Several of Happify’s activities incorporate these strengths. In one, I am asked to use them to deal with stress at work. (I try to invoke “perspective” for that one—what does it matter if people aren’t reading one article when one day we will all be dead?)
Some of the activities feel like they’re working; others seem dumb. It does help to be prompted to step back and realize that I probably won’t remember or care about whatever I’m obsessing over today in a month. When my mind is spinning threads of worry into tapestries of awful speculation, it does help a little to stare at a waterfall on my phone while a soothing yet slightly stilted woman’s voice tells me to breathe. It does help to write a little paragraph trying to reframe my petty jealousies as motivation to work harder on things I care about. Although typing it out on my phone’s tiny keyboard is a little inefficient.
But there are many activities that are less than helpful. One aims to help me get “excited” about my “day-to-day routines,” but offers no guidance on how to do so beyond “see if you can come up with a new attitude.” An activity that is supposed to help me “empathize with a different viewpoint” asks me to “think of a friend who’s never experienced the fitness activity of your choice” and consider why they might not like it. I can hardly imagine a lower-stakes empathy activity. Needless to say, no breakthroughs there.
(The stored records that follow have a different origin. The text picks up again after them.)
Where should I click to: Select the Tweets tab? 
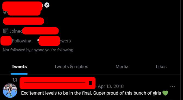[19, 66]
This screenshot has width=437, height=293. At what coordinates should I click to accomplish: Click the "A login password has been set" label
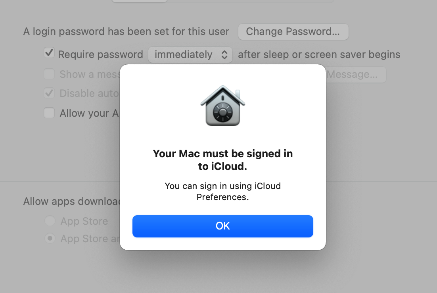(126, 32)
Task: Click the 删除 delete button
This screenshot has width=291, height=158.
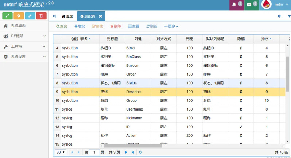Action: (115, 26)
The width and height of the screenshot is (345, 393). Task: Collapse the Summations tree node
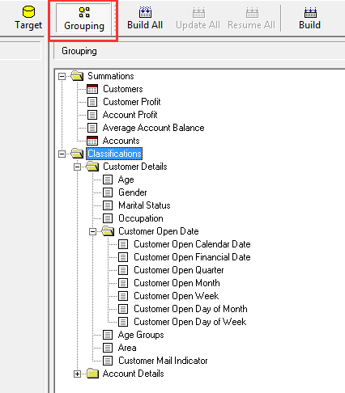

Then there’s this game, Negative Knockout. It’s fun, but here’s the thing: It’s Angry Birds. You take the Candyland balls from the homepage—the purple Savor ice cream cone, etc.—and using a slingshot, you fling them at little pink, orange, and brown puffballs with worried cartoon faces. The main difference is that the puffballs hold signs that bear words representing your worries. You can choose from pre-selected signs—“loneliness,” “frustration,” “stress,” or write your own words on the signs. The puffballs are balanced on structures made of wood and glass, and well, you know the rest.
When I ask Leidner about Negative Knockout’s uncanny parallels with Angry Birds, he tells me that in game design, many games often have similar “core mechanics.” This flinging-things-at-other-things mechanic seemed like a good way to game-ify research that’s found writing down your worries, then crumpling up the paper and throwing it away, helps people get negative thoughts out of their head.
I’m not sure it translates. I don’t feel like I’m getting rid of my worries so much as distracting myself by playing a game. One time I write my exes’ names on all the signs and throw the balls at those. This increases my enjoyment of the game considerably, but it is probably not what they were going for.
“When I hear ‘shoot the puffballs of the negative thoughts in your head,’ I’m a little skeptical,” says Dacher Keltner, a professor of psychology at the University of California, Berkeley. “I work with prisoners in San Quentin and their heads are filled with negative thoughts, and my hunch is they need to do deeper work than that.”
My reaction to the game is similar to my reaction to most of the activities: This was fine, but I’d rather have done something else. Are they good for me anyway? Is it like eating your happiness vegetables?